Splenomegaly and Its Associations with Genetic Polymorphisms and Treatment Outcome in Colorectal Cancer Patients Treated with Adjuvant FOLFOX

Affiliations
  • 1Department of Internal Medicine, Seoul National University Hospital, Seoul, Korea. saewon1@snu.ac.kr
  • 2Cancer Research Institute, Seoul National University College of Medicine, Seoul, Korea.
  • 3Center for Gastric Cancer, National Cancer Center, Goyang, Korea.
  • 4Department of Radiology and Institute of Radiation Medicine, Seoul National University Hospital, Seoul National University College of Medicine, Seoul, Korea.

Abstract

PURPOSE
Splenomegaly is a clinical surrogate of oxaliplatin-induced sinusoidal obstruction syndrome (SOS). We investigated development of splenomegaly and its association with treatment outcome and genetic polymorphisms following adjuvant 5-fluorouracil, leucovorin, and oxaliplatin (FOLFOX) in colorectal cancer (CRC) patients.
MATERIALS AND METHODS
Splenomegaly was determined by spleen volumetry using computed tomography images obtained before initiation of chemotherapy and after completion of adjuvant FOLFOX in CRC patients. Ten genetic polymorphisms in 4 SOS-related genes (VEGFA, MMP9, NOS3, and GSTP1) were analyzed using DNA from peripheral blood mononuclear cells.
RESULTS
Of 124 patients included, increase in spleen size was observed in 109 (87.9%). Median change was 31% (range, -42% to 168%). Patients with splenomegaly had more severe thrombocytopenia compared to patients without splenomegaly during the chemotherapy period (p < 0.0001). The cumulative dose of oxaliplatin and the lowest platelet count during the chemotherapy period were clinical factors associated with splenomegaly. However, no significant associations were found between genetic polymorphisms and development of splenomegaly. Disease-free survival was similar regardless of the development of splenomegaly.
CONCLUSION
Splenomegaly was frequently observed in patients receiving adjuvant FOLFOX and resulted in more severe thrombocytopenia but did not influence treatment outcome. Examined genetic polymorphisms did not predict development of splenomegaly.

Keyword

Colorectal neoplasms; Oxaliplatin; Sinusoidal obstruction syndrome; Splenomegaly; Genetic polymorphism

MeSH Terms

Colorectal Neoplasms*
Disease-Free Survival
DNA
Drug Therapy
Fluorouracil
Hepatic Veno-Occlusive Disease
Humans
Leucovorin
Platelet Count
Polymorphism, Genetic*
Spleen
Splenomegaly*
Thrombocytopenia
Treatment Outcome*
DNA
Fluorouracil
Leucovorin

Figure

  • Fig. 1. Changes in platelet counts during or after chemotherapy in patients with or without splenomegaly. FOLFOX, 5-fluorouracil, leucovorin, and oxaliplatin. *p < 0.05, **p < 0.01.

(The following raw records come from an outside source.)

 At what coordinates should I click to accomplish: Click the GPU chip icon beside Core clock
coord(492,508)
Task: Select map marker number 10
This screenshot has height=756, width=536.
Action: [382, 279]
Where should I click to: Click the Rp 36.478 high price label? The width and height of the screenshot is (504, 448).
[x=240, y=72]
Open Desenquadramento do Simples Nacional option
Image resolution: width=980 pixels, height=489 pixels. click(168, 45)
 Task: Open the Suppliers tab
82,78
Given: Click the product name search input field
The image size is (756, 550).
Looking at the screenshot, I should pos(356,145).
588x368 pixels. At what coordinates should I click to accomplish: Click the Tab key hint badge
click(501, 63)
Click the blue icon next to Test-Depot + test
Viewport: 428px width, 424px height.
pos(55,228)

  • Fig. 2. Kaplan-Meier survival curve of disease-free survival according to the development of splenomegaly


Cited by  1 articles

Protective effect of Korean red ginseng on oxaliplatin-mediated splenomegaly in colon cancer
Jeonghyun Kang, Joon Seong Park, Sung Gwe Ahn, Jin Hong Lim, Seung Hyuk Baik, Dong Sup Yoon, Kang Young Lee, Joon Jeong
Ann Surg Treat Res. 2018;95(3):161-167.    doi: 10.4174/astr.2018.95.3.161.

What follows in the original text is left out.